Florijana Ismaili (1 January 1995 – 29 June 2019) was a Swiss footballer who played as a forward for BSC YB Frauen of Switzerland's Nationalliga A. She was a member of the Switzerland national team.

==Early life==
Ismaili was born in Switzerland to parents of Albanian origins.

==International career==
Ismaili debuted for Switzerland women's national football team January 2014, in a 2–1 win over Portugal. On 27 November 2015, she scored for Switzerland against Northern Ireland in a UEFA Women's Euro 2017 qualifying match. On 28 November 2017, she scored twice for Switzerland in a 2019 FIFA Women's World Cup qualifying match against Albania.

15 days before her death, she played in her final match for Switzerland on 14 June 2019 against Serbia.

==Death==
On 29 June 2019, Ismaili dived into the water from a boat diving platform while on holiday at Lake Como in Lombardy, but did not resurface. The next day, she was declared missing. Local authorities conducted an investigation, including using remotely operated underwater vehicles (ROV). On 2 July, Ismaili's body was found at the bottom of Lake Como at a depth of 204 metres (669 feet). An autopsy revealed that the cause of death was "an acute episode of asphyxia." She had drowned.

==Career statistics==

===International (2014–2019)===

Appearances and goals by national team and year
| National team | Year | Apps | Goals |
| Switzerland | 2014 | 4 | 0 |
| 2015 | 7 | 1 |
| 2016 | 4 | 0 |
| 2017 | 8 | 2 |
| 2018 | 7 | 0 |
| 2019 | 3 | 0 |
| Total |  | 33 | 3 |

===International goals===
Scores and results list Switzerland's goal tally first, score column indicates score after each Ismaili goal.

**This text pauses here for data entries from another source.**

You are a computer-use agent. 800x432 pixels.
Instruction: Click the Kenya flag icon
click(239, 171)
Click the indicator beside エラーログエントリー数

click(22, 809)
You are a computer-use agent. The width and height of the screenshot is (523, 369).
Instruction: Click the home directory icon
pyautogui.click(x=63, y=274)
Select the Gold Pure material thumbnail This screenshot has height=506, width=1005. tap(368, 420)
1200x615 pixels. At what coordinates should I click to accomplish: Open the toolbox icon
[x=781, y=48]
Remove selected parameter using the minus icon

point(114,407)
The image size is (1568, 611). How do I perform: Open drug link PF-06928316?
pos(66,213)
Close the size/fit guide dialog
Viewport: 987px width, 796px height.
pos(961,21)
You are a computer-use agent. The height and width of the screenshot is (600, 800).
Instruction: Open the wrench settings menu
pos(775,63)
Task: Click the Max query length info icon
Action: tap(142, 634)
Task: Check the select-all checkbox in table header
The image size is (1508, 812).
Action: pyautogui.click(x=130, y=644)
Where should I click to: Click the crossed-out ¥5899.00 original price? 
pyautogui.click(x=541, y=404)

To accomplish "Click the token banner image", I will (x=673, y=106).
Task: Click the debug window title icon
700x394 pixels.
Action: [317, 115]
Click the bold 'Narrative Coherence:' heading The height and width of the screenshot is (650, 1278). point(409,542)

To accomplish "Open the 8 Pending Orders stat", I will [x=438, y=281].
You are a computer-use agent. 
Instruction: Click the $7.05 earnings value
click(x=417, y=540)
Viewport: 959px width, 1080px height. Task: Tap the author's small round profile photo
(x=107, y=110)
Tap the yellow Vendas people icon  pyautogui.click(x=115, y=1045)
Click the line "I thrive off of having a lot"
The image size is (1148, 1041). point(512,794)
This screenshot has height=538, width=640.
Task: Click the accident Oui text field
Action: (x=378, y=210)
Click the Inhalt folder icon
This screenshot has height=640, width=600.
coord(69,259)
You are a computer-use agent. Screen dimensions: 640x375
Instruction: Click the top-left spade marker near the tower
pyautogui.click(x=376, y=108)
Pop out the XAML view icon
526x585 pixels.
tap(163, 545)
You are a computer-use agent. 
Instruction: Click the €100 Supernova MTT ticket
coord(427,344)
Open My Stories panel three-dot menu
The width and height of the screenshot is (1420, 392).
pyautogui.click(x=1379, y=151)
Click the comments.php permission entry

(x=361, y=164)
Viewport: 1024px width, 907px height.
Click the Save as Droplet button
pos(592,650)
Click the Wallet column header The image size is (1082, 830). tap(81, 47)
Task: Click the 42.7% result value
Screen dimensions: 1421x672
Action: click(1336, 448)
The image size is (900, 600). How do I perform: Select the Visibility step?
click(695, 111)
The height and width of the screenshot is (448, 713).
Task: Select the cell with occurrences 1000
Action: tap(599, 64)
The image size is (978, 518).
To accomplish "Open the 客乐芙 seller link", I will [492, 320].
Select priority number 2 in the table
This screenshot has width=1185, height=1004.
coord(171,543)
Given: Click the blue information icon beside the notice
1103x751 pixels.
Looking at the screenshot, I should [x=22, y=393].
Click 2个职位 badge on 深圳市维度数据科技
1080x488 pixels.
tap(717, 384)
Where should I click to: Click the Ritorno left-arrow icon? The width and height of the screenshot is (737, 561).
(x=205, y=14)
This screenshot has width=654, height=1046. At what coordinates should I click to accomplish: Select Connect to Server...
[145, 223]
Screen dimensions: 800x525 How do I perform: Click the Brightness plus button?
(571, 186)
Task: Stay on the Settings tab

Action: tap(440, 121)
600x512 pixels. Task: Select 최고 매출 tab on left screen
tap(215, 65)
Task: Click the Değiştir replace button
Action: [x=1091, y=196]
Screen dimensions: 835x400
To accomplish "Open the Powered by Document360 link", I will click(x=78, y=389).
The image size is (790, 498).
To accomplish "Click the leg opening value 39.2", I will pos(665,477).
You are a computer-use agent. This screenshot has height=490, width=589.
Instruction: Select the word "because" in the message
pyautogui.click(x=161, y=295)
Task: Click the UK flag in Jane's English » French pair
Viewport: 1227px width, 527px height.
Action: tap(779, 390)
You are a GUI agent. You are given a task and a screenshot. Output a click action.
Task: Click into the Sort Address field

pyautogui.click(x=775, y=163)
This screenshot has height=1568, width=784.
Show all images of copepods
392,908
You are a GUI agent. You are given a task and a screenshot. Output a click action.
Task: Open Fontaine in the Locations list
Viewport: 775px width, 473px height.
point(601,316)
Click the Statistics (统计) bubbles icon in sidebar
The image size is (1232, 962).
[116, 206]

List of international goals scored by Florijana Ismaili
| # | Date | Venue | Opponent | Score | Result | Competition |
| 1. | 27 November 2015 | Lurgan, Northern Ireland | Northern Ireland | 5–0 | 8–1 | UEFA Women's Euro 2017 qualifying |
| 2. | 28 November 2017 | Biel/Bienne, Switzerland | Albania | 1–0 | 5–1 | 2019 FIFA Women's World Cup qualifying |
| 3. | 5–1 |

==See also==
- List of association football players who died during their careers
- List of solved missing person cases (post-2000)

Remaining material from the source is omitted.